* Problem to solve: Would you copy only the lines below, beginning with the one that contains "The image size is (972, 559)." and running through the last entry line?

Top of Material for the task

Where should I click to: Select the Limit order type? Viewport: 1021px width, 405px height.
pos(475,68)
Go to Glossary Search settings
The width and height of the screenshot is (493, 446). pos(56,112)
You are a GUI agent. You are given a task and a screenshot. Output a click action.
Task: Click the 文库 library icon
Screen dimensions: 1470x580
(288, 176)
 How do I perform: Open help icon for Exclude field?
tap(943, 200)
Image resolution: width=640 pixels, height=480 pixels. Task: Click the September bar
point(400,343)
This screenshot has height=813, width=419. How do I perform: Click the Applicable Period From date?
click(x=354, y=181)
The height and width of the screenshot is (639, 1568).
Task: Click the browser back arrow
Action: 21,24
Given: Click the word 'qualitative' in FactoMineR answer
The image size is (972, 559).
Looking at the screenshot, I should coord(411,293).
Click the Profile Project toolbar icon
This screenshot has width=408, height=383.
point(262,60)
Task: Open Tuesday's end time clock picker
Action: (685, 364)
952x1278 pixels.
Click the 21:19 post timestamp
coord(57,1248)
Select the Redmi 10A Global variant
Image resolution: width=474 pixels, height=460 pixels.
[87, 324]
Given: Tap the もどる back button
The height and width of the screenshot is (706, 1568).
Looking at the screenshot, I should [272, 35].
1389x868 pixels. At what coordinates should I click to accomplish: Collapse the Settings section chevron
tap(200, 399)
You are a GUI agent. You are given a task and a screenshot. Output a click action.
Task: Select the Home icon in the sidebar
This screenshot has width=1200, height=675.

Bottom of Material for the task

* Exercise response:
The image size is (972, 559).
Looking at the screenshot, I should coord(411,293).
Click the Profile Project toolbar icon
This screenshot has width=408, height=383.
point(262,60)
Task: Open Tuesday's end time clock picker
Action: (685, 364)
952x1278 pixels.
Click the 21:19 post timestamp
coord(57,1248)
Select the Redmi 10A Global variant
Image resolution: width=474 pixels, height=460 pixels.
[87, 324]
Given: Tap the もどる back button
The height and width of the screenshot is (706, 1568).
Looking at the screenshot, I should [272, 35].
1389x868 pixels. At what coordinates should I click to accomplish: Collapse the Settings section chevron
tap(200, 399)
You are a GUI agent. You are given a task and a screenshot. Output a click action.
Task: Select the Home icon in the sidebar
This screenshot has width=1200, height=675.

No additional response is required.